Interview

Sculptrices : des difficultés d’être femme artiste au XIXe siècle

Mme Marcello, célèbre sculptrice du Second Empire, photo d'Adolphe Dallemagne, circa 1860 - source : Gallica-BnF

Il faudra attendre 1900 pour que les femmes soient admises à l’École des Beaux-Arts de Paris et 1903 pour qu’elles puissent concourir au prestigieux grand prix de Rome. Au Second Empire, les sculptrices sont « tolérées » plus qu’intégrées, nous dit l’historienne Pauline Milani.

RetroNews : Être sculptrice sous le Second Empire est, dites-vous, un « parcours semé d’embûches mais pas impossible ». Combien de femmes réussissent malgré les obstacles ?

[Consignes]
**a.** Transcrivez sans rien changer tout le passage de l'entretien sur les sculptrices qui va de « Mme Marcello, célèbre » jusqu'à « malgré les obstacles ? ».
**b.** Poursuivez l'entretien sur les sculptrices à partir de l'endroit où il s'interrompt.
Les lignes reproduites ensuite proviennent d'une autre source.

[Données sources]
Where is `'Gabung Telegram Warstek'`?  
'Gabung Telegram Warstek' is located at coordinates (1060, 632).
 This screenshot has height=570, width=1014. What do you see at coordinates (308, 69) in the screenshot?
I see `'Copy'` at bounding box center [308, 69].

[Réponses attendues]
**a.**
Mme Marcello, célèbre sculptrice du Second Empire, photo d'Adolphe Dallemagne, circa 1860 - source : Gallica-BnF

Il faudra attendre 1900 pour que les femmes soient admises à l’École des Beaux-Arts de Paris et 1903 pour qu’elles puissent concourir au prestigieux grand prix de Rome. Au Second Empire, les sculptrices sont « tolérées » plus qu’intégrées, nous dit l’historienne Pauline Milani.

RetroNews : Être sculptrice sous le Second Empire est, dites-vous, un « parcours semé d’embûches mais pas impossible ». Combien de femmes réussissent malgré les obstacles ?

**b.**
Pauline Milani : En dépouillant les catalogues du Salon – ce que l’on appelle aussi l’« Exposition des artistes vivants » – qui se tient à Paris tous les ans ou tous les deux ans et qui est un passage obligé dans la reconnaissance artistique, j’ai pu comptabiliser 56 noms de femmes entre 1850 et 1870. Elles représentent ainsi, en proportion, 3 à 4 % des exposants : leur présence reste donc marginale, mais elle n’est pas négligeable pour autant.

D’autant que si certains noms n’apparaissent qu’une seule fois, d’autres reviennent de façon impressionnante : Fanny Dubois-Davenne y a, par exemple, exposé pas moins de 48 fois ! Elle fait partie de la dizaine de femmes que l’on peut considérer comme « sculptrices professionnelles » dans ces années 1850-1860. Et leur nombre ne cessera d’augmenter ensuite.

La période du Second Empire leur est-elle plus favorable que les décennies qui ont précédé ?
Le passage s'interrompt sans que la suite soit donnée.